▶ Things to do:
**a.** Render this sentence from the forum thread about the kenpo training camp into Spanish: "This is one of the cheapest Camps I have seen."
**b.** Write a continuation of the kenpo training camp forum thread, starting right after its last sentence.

▶ Document text:
★ ★ ★
# John Sepulveda's 1st Annual West Coast Training Camp



## Michael Billings (Mar 7, 2003)

I had to see if any of you were planning on being at the camp next month?  This is one of the cheapest Camps I have seen.  I usually pay for the flight, hotel, meals, car rental, and cost of the camp.  When I go to LA from Texas it has been $800+ or more.  Of course if it is in Texas, I am the one getting off cheap.

This one is in the Spirit of a true camp - Training 1-1/2 hours North of San Francisco (in Occidental, CA.?), meals, cabins, they will transport from the airport ... I can't wait.

This is in the nature of a shameless plug, but it is not my camp and since it is a Kenpo Camp, I wanted it on this forum for a day or three.  Anybody going?

*Camp-
Featuring: 
Sigung LaBounty
Tommy Burks
Tom Graves
Steve Hirst
Scott Johnson
and more.....
Contact Mr. Guintu-Camp Director   925-935-5963     gguintu@hotmail.com* 

Hope to meet some of you that I am online with in person.

-Michael
Kenpo-Texas.com


----------



## Iron Dog (Mar 7, 2003)

This sounds great! I am trying to go to Seattle however and if that doesn't pan out, I'll make this camp. I don't know most of these gentlemen, but I think it'll be a good one. Occidental is north of Santa Rosa and a bit more than 1 1/2 hours from S.F. especially if you're in traffic. But it's a pretty town with a hotel restuarant and bar that is famous. Of course we'll be training and won't have time for such revelry..Thanks for the info...
I.D.


----------



## Kirk (Mar 7, 2003)

I've only been to one camp.  What are the _*typical*_ 
sleeping arrangements like at a kenpo camp?  Outdoosy, in tents
and stuff?


----------



## SingingTiger (Mar 7, 2003)

Hey, this is one of the first camps or seminars that I've seen a post about here that I might actually be able to attend!  Thanks for the e-mail address, Mr. Billings, I'll find out more about it!

Rich


----------



## Michael Billings (Mar 8, 2003)

Kirk,

Starting in the late 60's or early 70's some of the Chinese Kenpo people, specifically Gary Swan, with Steven LaBounty (National Chinese Kenpo Karate Association - NCKKA) decided to do a weekend retreat and train.  OK, so think Bastrop State Park - yep, that is where it was.  Tents and cook your own food, or beef jerky it, with some trail mix and bananas.
★ ★ ★
▶ Data entries:
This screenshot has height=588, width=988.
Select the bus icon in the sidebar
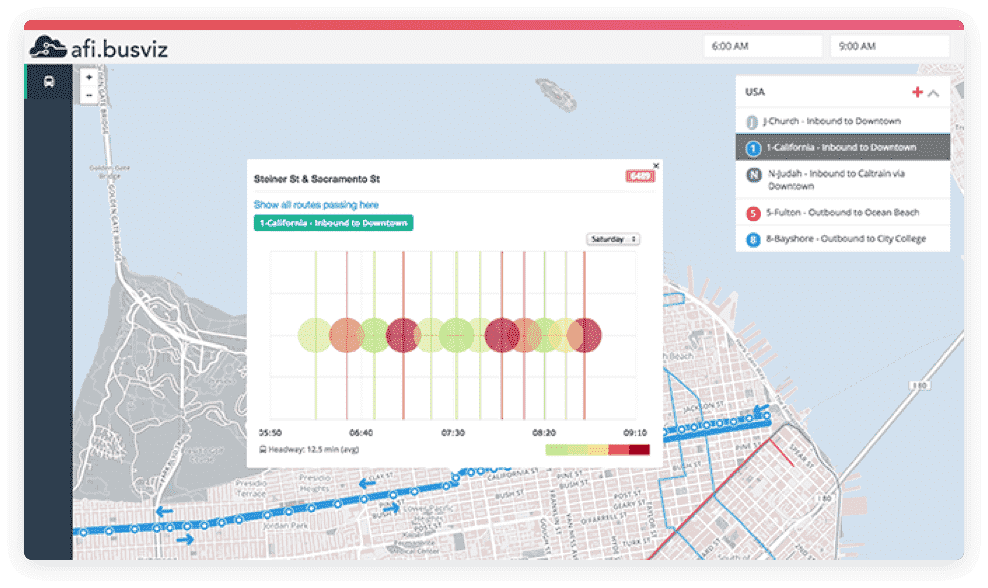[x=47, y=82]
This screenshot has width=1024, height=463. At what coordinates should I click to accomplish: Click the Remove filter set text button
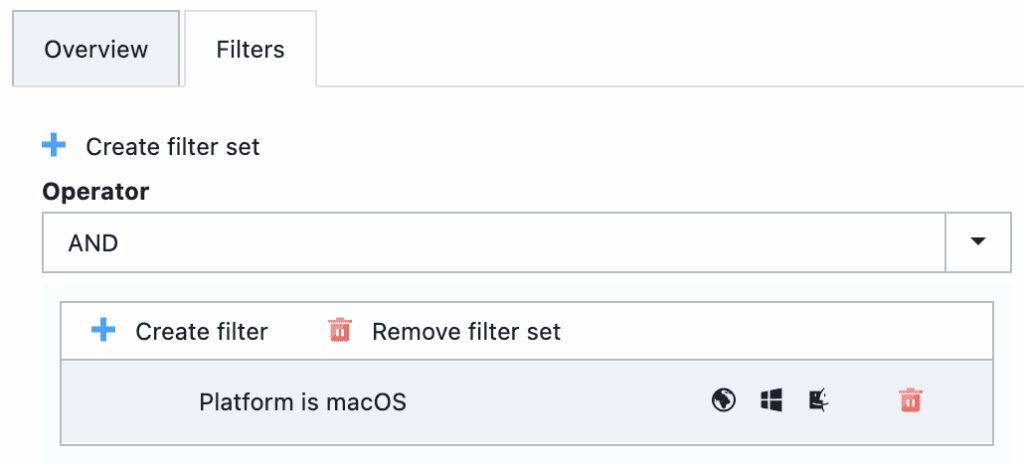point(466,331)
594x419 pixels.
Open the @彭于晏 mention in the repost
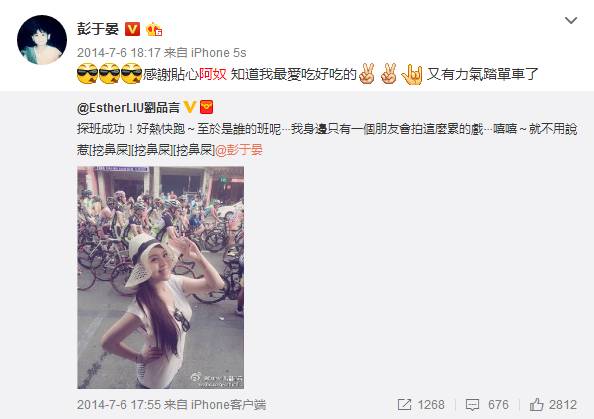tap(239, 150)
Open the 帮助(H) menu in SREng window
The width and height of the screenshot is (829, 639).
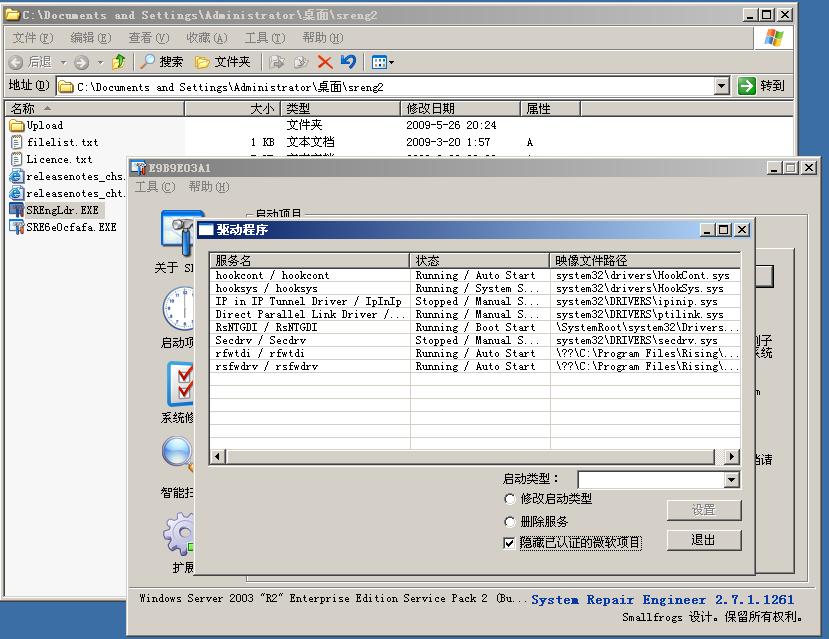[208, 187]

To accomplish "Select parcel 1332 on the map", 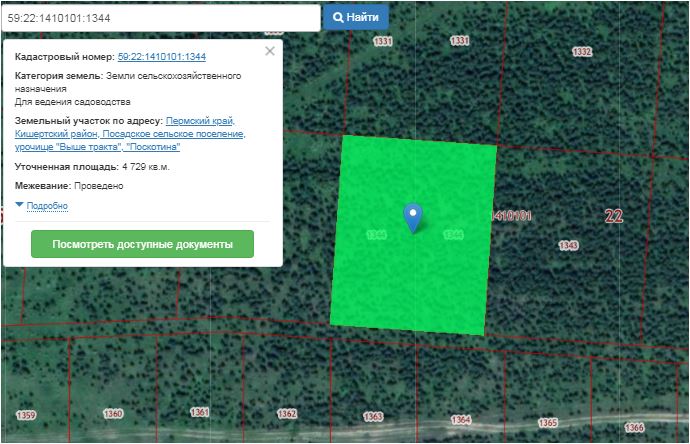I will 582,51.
★ ★ ★
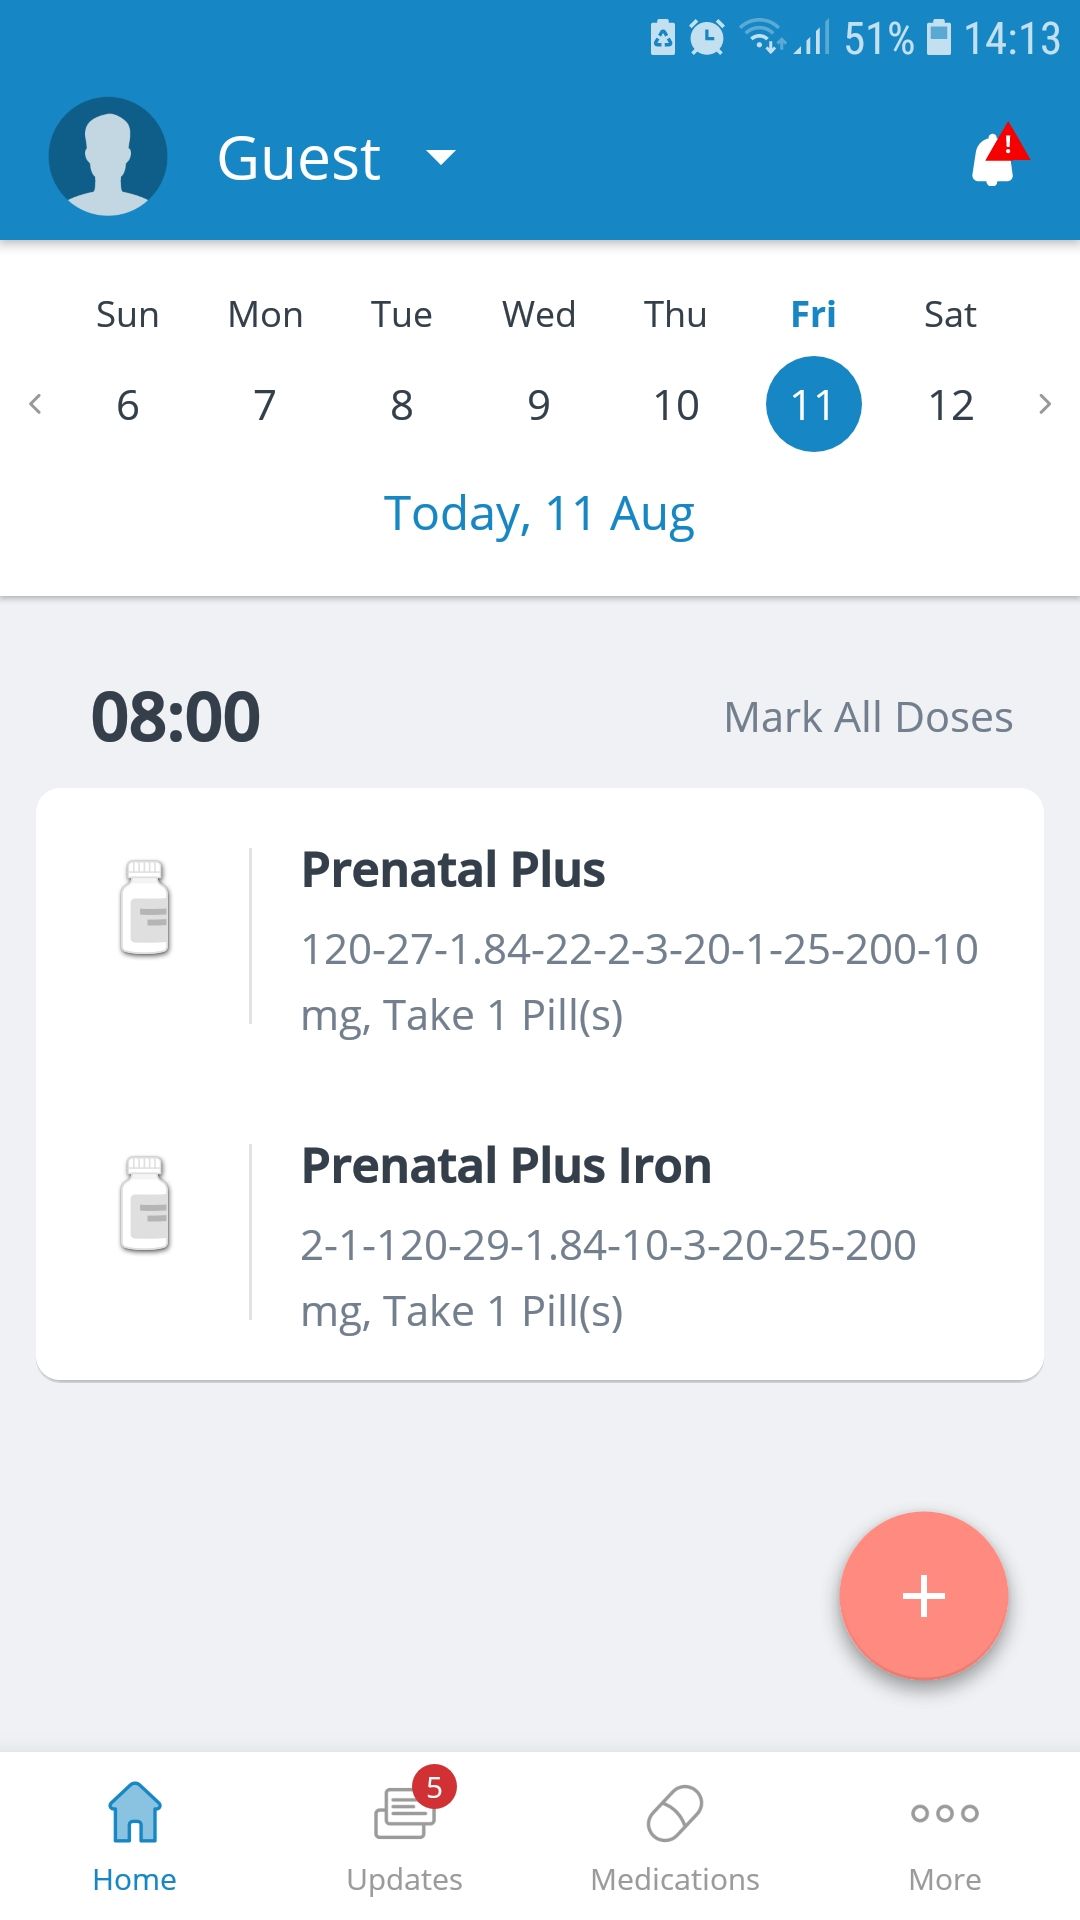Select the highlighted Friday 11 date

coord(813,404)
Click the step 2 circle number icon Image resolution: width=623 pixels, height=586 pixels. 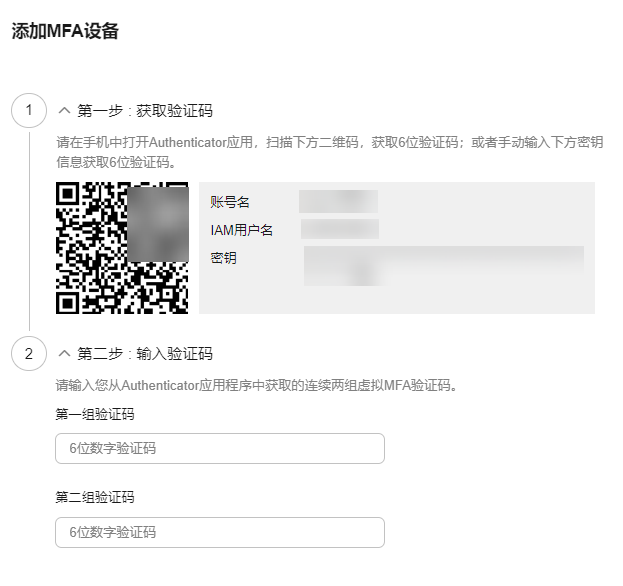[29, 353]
★ ★ ★
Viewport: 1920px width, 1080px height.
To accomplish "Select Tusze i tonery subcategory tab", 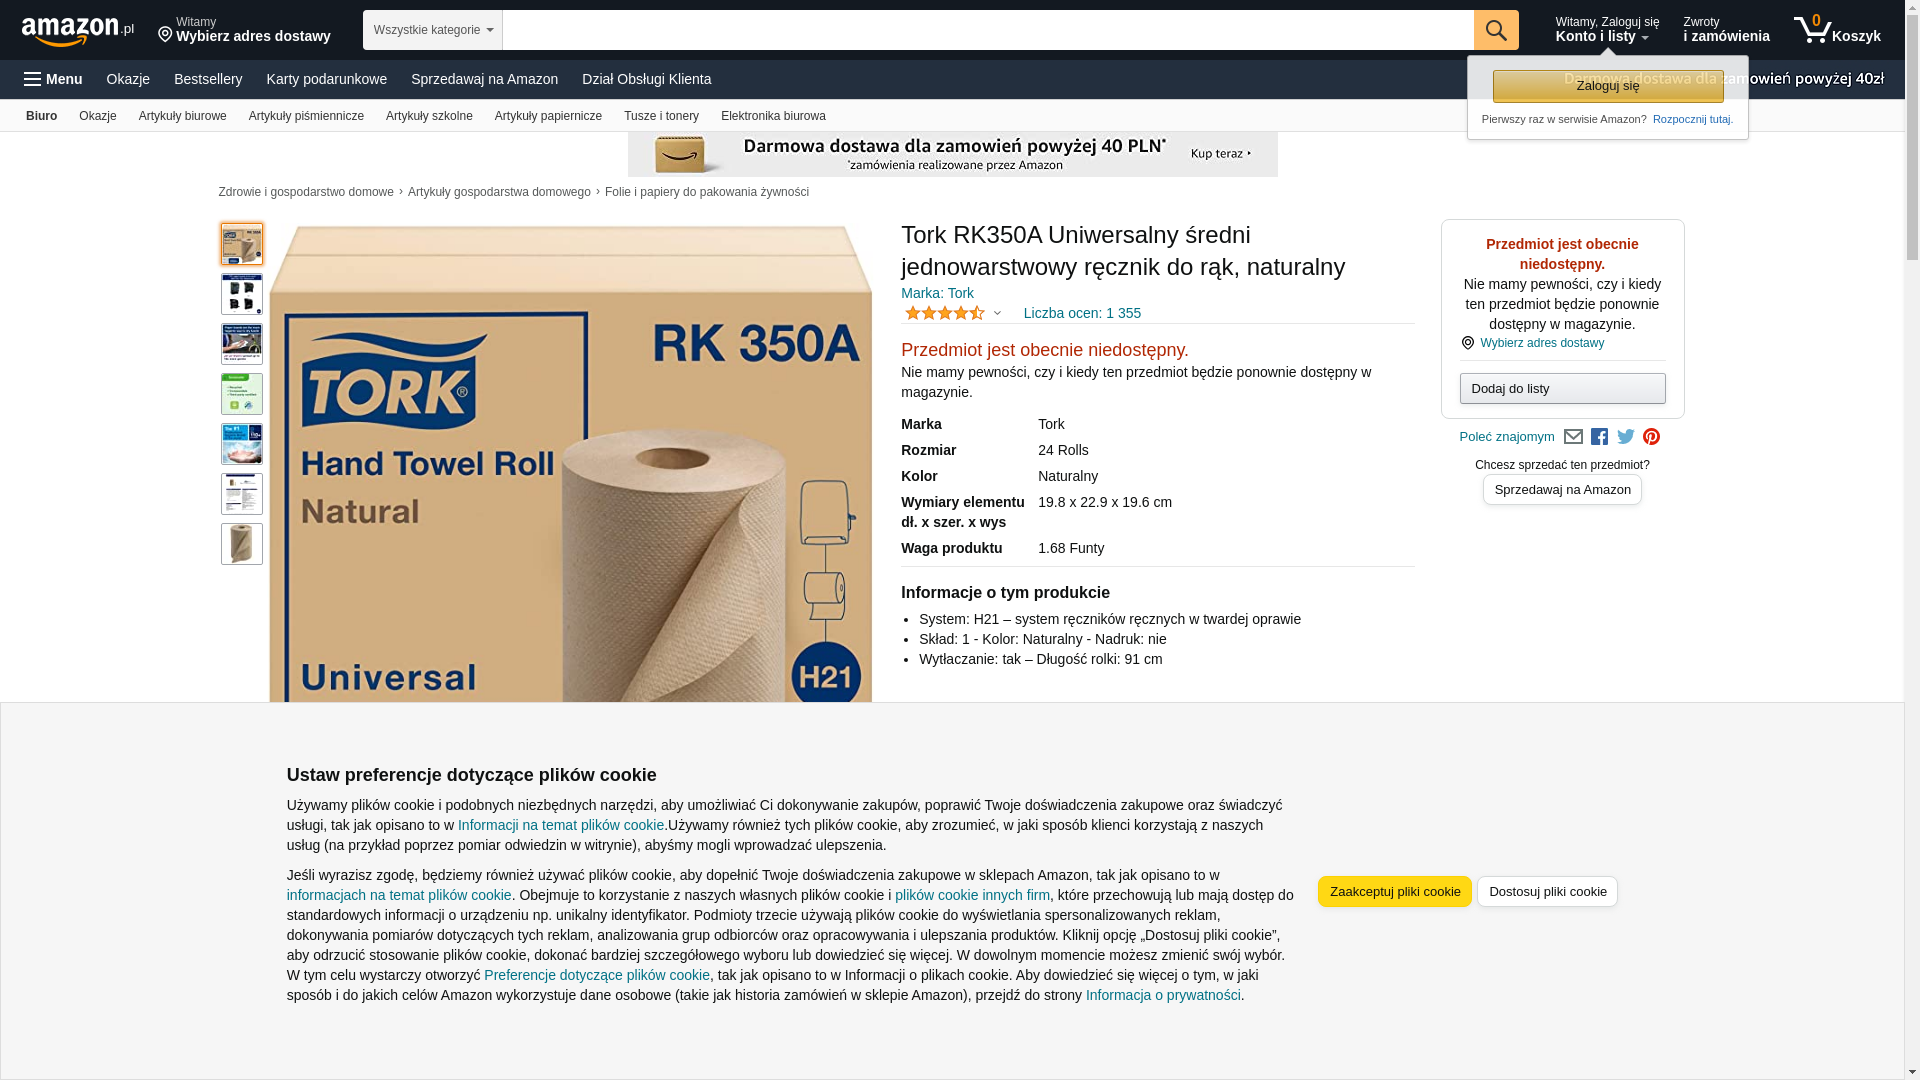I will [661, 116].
★ ★ ★
▶ Answers given:
**a.** Este es uno de los campamentos más baratos que he visto.

**b.**
It evolved to where the NCKKA could afford to actually rent Camps out in the hill country, usually empty in October (Camp Maddox - we called Mud-ox, Pipe Creek, etc).  There were bunks, and you took bedrolls ... but wait, I fogot the intervening year's camps where Black Belts had cabins and everyone else was in tents.  Then, eventually, we all got to sleep in cabins ... but just for a while.  

Because, when Brian Duffy split from the NCKKA he established his 1st Annual Texas Spirit Camp.  The rest is history ... well almost, because we did not have a large student base for camps those first few years, we were forced to go back to the tents, whether you were a Black Belt or not.  We camped on a student's or family friend's ranch.  There was one cabin, and Mr. LaBounty, Sigung Kelly and a few of the others got to sleep indoors.  See the pictures I posted on the SIBOK thread.  That was a camp in the early 1990's.  We were there at least 2 years.  One hot and dusty when I tested for 3rd (1992), then another rainy muddy and nasty, but not too cold.

As time went on, the camps grew, until the one in 1994, which established the American Kenpo Senior Counsel.  

NONE OF THESE WERE EVER HELD IN A HOTEL, SCHOOL, OR GYM.  They were not tournaments, they were hard, sweaty, training, all day, from early in the morning with PT, to the end of camp.  Ask Mr. LaBounty about HIS Gathering, not the "Las Vegas" one, or the one in Seattle.  He and others, thought the removal from distractions, and opportunity to focus with like-minded people in a different setting, gave us exposure to another time, another level, or another facet or way of learning.  I don't want to put words in his mouth, that is how I experienced it.  (But I gotta tell you, that is in retrospect - then it was hot sweaty, fireant ridden training, or freezing rain as we slid around on our butts and faces in the mud.) 

I could tell stories but I wouldn't want to scare you off.  Not that I think I ever could at this point in your training.  It was all good, as they say.

Oss,
-Michael
Kenpo-Texas.com


----------



## Michael Billings (Mar 8, 2003)

I would look forward to meeting and training with you.

-Michael


----------



## Iron Dog (Mar 8, 2003)

Re: Camp accomodations.
DANG! it sounds like boot camp! At least there we got to sleep inside... well most of the time.
I think to be out of your comfort zone and to focus on training is a good thing. If the occasion ever occurs that you must defend yourself, you'll definitely be out of your comfort zone.
I.D.


----------



## Les Sipes (Mar 10, 2003)

To all the Kenpo Brothers and Sisters that are emailing me about this post.
It is not my interpretation that Michael Billings is stateing that Sigung Steve LaBounty, or any Kenpo Senior for that matter, are down playing the AKKS Las Vegas Camp, or the Reunion of Warriors in Seattle.
I believe Mr. Billings is making a comparison in the term "training camp", and the term "camp" as used in the description of a combineing of many units.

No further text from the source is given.